L’impatto promesso è notevole: per alcune operazioni di movimento dati, Databricks stima guadagni di performance da 10× a 100× rispetto ai metodi tradizionali. E in scenari particolarmente massicci e paralleli, i miglioramenti potrebbero essere ancora superiori.
Mooncake non è soltanto una tecnologia di “trasporto dati”. La sua struttura è più sofisticata:
- pgmooncake: un’estensione per PostgreSQL che consente di eseguire carichi di lavoro analitici direttamente su dati che risiedono nel database operativo.
- Moonlink: un componente di accelerazione che gestisce la trasformazione in tempo reale tra dati orientati per righe (tipici dei database transazionali) e formati colonnari (tipici dei data lakehouse come Iceberg o Delta). In sostanza, Moonlink crea uno “specchio” dei dati operativi in formato analitico senza bisogno di pipeline ETL esterne.
L’innovazione chiave è che non serve più copiare fisicamente i dati, trasformarli e spostarli manualmente: Moonlink fa tutto in tempo reale, rendendo disponibile una rappresentazione analitica aggiornata istantaneamente. Questo riduce notevolmente le latenze associate alle fasi di metadata lookup, lettura/scrittura da storage esterno, lag operativi, ecc.
Nel linguaggio di Databricks, si parla di “creare tubi infiniti” anziché uno stretto canale JDBC (tipico collegamento database tradizionale): il che consente throughput molto più ampio e parallelo.
Per capire l’urgenza dietro l’acquisizione di Mooncake, occorre considerare come stanno evolvendo gli agenti intelligenti. Sempre più applicazioni — script autonomi, modelli che generano codice o azioni, sistemi che reagiscono in tempo reale — si aspettano che l’infrastruttura dati sia “fluida”, senza barriere tra operazioni e analisi. Un agente che costruisce tabelle, eventi e workflow a velocità macchina non può rimanere vincolato a pipeline ETL lente o fragili.
Secondo Databricks, già l’80 % dei database PostgreSQL dei clienti Neon (un servizio recentemente acquisito anch’esso) era stato creato da agenti automatici — segno che siamo nel pieno della transizione verso sistemi che “si costruiscono da soli”.
La sfida è che quegli stessi dati, una volta creati, devono poter essere subito analizzati o alimentare modelli IA. Se serve aspettare che un data engineer costruisca un flusso ETL, l’agilità è compromessa. Dunque, ciò che gli agenti “si aspettano”, dice Databricks, è un accesso uniforme e rapido ai dati, senza passaggi intermedi.

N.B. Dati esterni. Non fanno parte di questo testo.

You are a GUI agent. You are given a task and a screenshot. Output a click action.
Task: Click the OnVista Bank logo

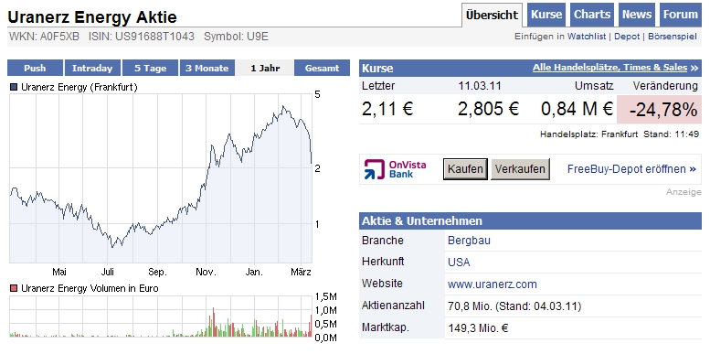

Con Mooncake, Databricks non punta soltanto a migliorare la propria architettura interna: si pone come concorrente diretto dei servizi PostgreSQL gestiti offerti da grandi cloud provider, come Google AlloyDB o Amazon Aurora.
Tutte queste soluzioni cercano di separare lo storage dal calcolo, per scalare meglio. Ma Databricks sostiene che la sua integrazione interna tra operazioni e analisi offra vantaggi fondamentali: spostamenti dati più rapidi, minori latenze e un’unica infrastruttura da governare.
Un dettaglio interessante: dopo l’acquisizione, il prezzo del servizio Neon (PostgreSQL serverless) è stato drasticamente abbassato — da 25 USD a soli 5 USD per la versione minima. Una mossa che probabilmente punta a scalare il servizio su vasta scala, guadagnando clienti e competendo in termini di costo oltre che di tecnologia.